■ **Extracted text**
3 thoughts on “Some thoughts on coercion and the moral requirement not to coerce others

  1. Pingback: 9/11 + 15: Ten Lessons | Policy of Truth

  2. I found this very insightful and interesting. It almost belongs in our “Rethinking Rights” series, because it’s on essentially the same topic.

    I definitely agree that the prohibition on coercion (whatever form it takes) presupposes antecedent moral requirements. So that’s an agreement with (1) and (2). In Objectivist language (which I would still endorse), the antecedent moral requirement is the need to exercise one’s rational agency and preserve one’s life through trade, understood as voluntary, consenting, mutually beneficial exchange. If trade (on that understanding, or some specific moral conception) is required for flourishing, but initiated coercion subverts trade, then initiated coercion will be wrong, but its wrongness will piggy-back on the wrongness of subverting someone’s flourishing via the subversion of the trader relation. It won’t be a free-standing requirement (even though it’s often treated that way in the Objectivist literature: cf. Peikoff’s discussion in OPAR, pp. 310-24).

    To address (2): a person’s flourishing belongs to that person, so that in subverting it, you are unjustly taking from them something that was antecedently theirs. So “coercion” is going to require not just an account of flourishing and of mutual exchange, but an account of what belongs to the agent as a matter of moral right or justice. Once that’s in place, the agent will have the moral right to exercise her agency on or via what belongs to her, and interferences with that agency so conceived will count as coercion. That’s very abstract and thin, but that’s the general idea, and I think it coheres with what you’ve said here, including (3) and (4).

■ **Records from a collection**
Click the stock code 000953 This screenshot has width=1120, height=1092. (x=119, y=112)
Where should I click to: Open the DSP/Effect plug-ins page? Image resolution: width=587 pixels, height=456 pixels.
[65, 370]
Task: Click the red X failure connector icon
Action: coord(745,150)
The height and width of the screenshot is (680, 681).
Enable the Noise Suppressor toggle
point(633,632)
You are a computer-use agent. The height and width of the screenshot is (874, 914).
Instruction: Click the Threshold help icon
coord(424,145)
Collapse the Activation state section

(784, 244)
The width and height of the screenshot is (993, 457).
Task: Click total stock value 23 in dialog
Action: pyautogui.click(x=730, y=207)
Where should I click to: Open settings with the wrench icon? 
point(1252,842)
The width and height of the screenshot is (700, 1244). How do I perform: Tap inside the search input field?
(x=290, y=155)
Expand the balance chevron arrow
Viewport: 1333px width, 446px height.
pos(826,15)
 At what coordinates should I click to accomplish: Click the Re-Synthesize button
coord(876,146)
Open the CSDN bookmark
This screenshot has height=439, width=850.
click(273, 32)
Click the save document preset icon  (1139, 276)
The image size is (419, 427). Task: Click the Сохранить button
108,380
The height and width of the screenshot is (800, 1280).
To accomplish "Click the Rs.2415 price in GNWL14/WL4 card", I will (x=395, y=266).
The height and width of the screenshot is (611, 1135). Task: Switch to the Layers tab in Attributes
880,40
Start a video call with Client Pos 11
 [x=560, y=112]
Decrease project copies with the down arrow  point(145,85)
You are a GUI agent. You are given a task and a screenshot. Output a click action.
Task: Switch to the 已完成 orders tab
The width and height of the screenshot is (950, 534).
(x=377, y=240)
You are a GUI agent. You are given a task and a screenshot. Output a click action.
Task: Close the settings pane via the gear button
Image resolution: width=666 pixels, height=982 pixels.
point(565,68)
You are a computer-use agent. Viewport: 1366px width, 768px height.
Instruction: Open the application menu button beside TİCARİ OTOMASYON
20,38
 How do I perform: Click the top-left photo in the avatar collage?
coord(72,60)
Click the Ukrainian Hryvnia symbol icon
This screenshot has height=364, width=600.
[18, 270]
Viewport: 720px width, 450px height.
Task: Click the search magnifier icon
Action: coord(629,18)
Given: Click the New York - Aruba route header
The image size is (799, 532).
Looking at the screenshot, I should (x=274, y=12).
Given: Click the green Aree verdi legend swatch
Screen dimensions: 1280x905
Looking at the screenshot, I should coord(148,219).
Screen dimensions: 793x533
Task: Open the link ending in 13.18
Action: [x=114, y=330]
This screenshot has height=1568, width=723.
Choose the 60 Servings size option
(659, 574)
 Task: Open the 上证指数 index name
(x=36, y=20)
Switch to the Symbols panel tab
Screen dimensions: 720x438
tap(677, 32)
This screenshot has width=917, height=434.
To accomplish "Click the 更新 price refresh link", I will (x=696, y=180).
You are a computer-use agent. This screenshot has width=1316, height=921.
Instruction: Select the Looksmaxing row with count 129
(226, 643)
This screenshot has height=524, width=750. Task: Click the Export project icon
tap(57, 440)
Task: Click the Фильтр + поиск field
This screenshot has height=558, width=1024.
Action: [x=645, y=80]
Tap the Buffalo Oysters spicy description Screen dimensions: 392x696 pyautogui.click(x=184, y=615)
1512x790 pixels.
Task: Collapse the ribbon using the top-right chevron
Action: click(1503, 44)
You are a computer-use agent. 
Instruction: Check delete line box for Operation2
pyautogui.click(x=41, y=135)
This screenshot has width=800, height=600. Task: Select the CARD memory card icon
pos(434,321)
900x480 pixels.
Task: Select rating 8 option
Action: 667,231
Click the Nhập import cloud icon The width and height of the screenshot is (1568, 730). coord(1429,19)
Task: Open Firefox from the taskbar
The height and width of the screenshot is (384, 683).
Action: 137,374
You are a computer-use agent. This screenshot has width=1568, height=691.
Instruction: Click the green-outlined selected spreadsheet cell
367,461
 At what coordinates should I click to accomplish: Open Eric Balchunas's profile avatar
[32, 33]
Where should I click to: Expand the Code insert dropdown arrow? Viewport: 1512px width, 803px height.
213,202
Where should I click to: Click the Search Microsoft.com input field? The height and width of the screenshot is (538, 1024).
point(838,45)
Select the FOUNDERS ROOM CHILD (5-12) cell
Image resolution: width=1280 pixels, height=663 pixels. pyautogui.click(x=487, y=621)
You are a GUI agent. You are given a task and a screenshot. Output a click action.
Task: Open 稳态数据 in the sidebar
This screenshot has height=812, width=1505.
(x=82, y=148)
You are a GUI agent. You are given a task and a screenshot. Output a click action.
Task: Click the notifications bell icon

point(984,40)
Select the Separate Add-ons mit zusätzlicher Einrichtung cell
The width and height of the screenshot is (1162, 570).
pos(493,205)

■ **Tasks to carry out**
1: From the comments on coercion, reproduce everything from "I definitely agree" down to "OPAR, pp. 310-24).".
2: Answer these questions using the comments on coercion:
(a) Which series does the commenter say the post almost belongs in?
(b) Which work and page range does the commenter cite for Peikoff's discussion?
(c) What will count as coercion once an account of what belongs to the agent is in place?

■ **Answers to the tasks**
1:
I definitely agree that the prohibition on coercion (whatever form it takes) presupposes antecedent moral requirements. So that’s an agreement with (1) and (2). In Objectivist language (which I would still endorse), the antecedent moral requirement is the need to exercise one’s rational agency and preserve one’s life through trade, understood as voluntary, consenting, mutually beneficial exchange. If trade (on that understanding, or some specific moral conception) is required for flourishing, but initiated coercion subverts trade, then initiated coercion will be wrong, but its wrongness will piggy-back on the wrongness of subverting someone’s flourishing via the subversion of the trader relation. It won’t be a free-standing requirement (even though it’s often treated that way in the Objectivist literature: cf. Peikoff’s discussion in OPAR, pp. 310-24).

2:
(a) The "Rethinking Rights" series.
(b) OPAR, pp. 310-24.
(c) Interferences with the agent's agency, meaning her exercise of agency on or via what belongs to her.